● **PROBLEM TO SOLVE**
Write out the following listing's lines from the one with "Task: Open the user avatar profile" to the one with "The image size is (1204, 986).", exactly, with both included and no others.

● **DATA EXCERPTS**

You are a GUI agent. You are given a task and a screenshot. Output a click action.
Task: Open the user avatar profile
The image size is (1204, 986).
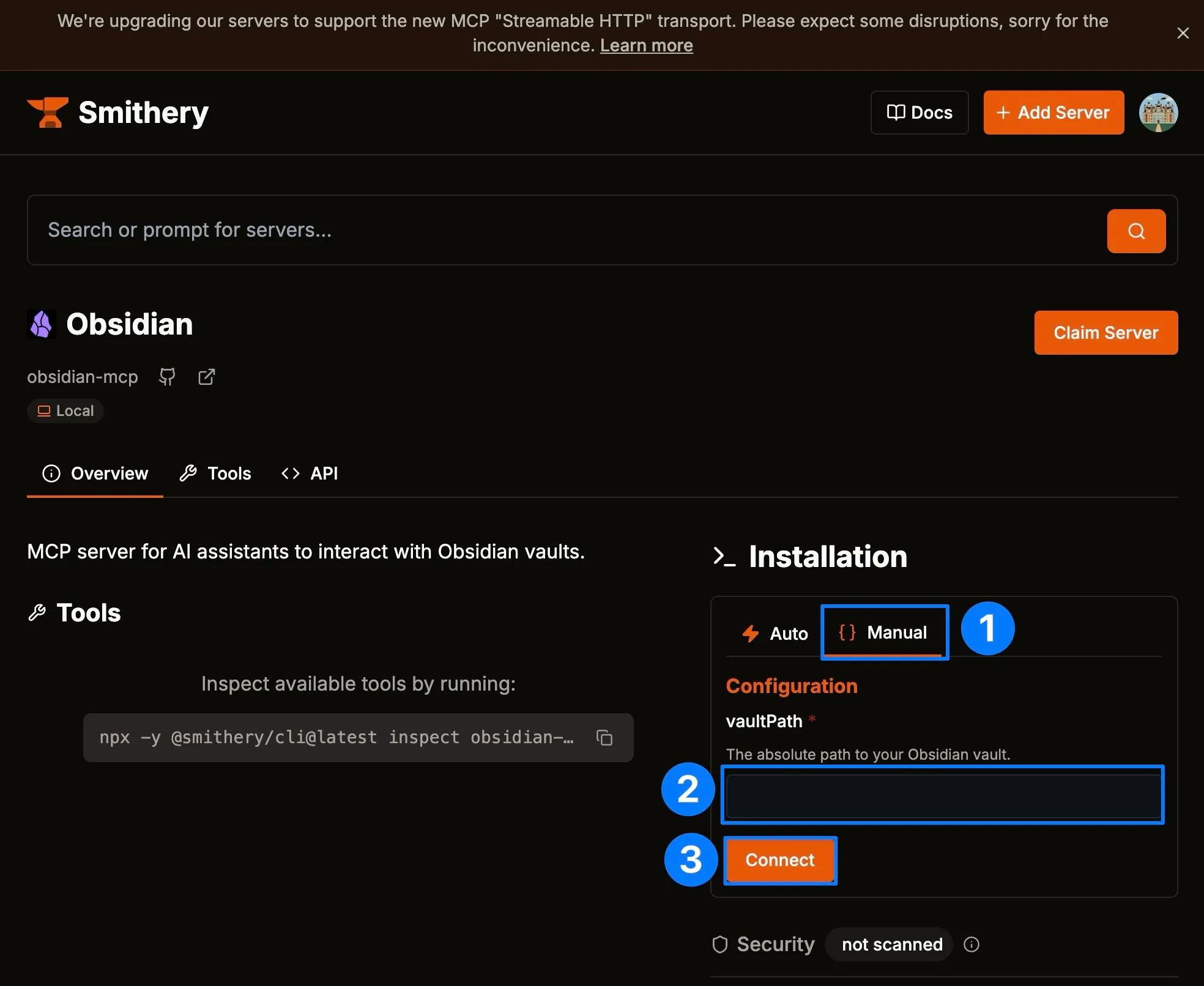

--

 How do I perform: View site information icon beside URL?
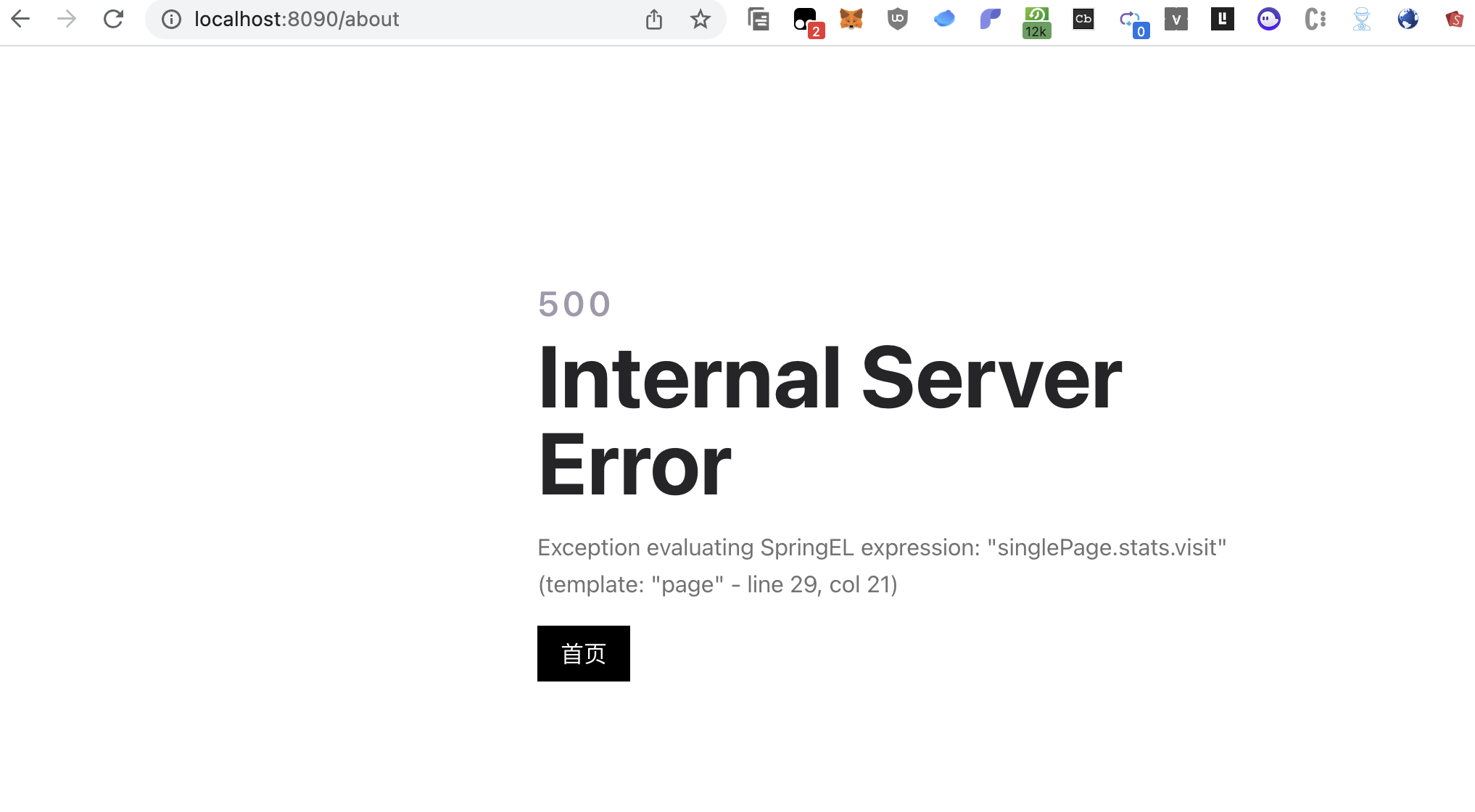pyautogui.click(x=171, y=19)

● **EXERCISE OUTPUT**
Task: Open the user avatar profile
The image size is (1204, 986).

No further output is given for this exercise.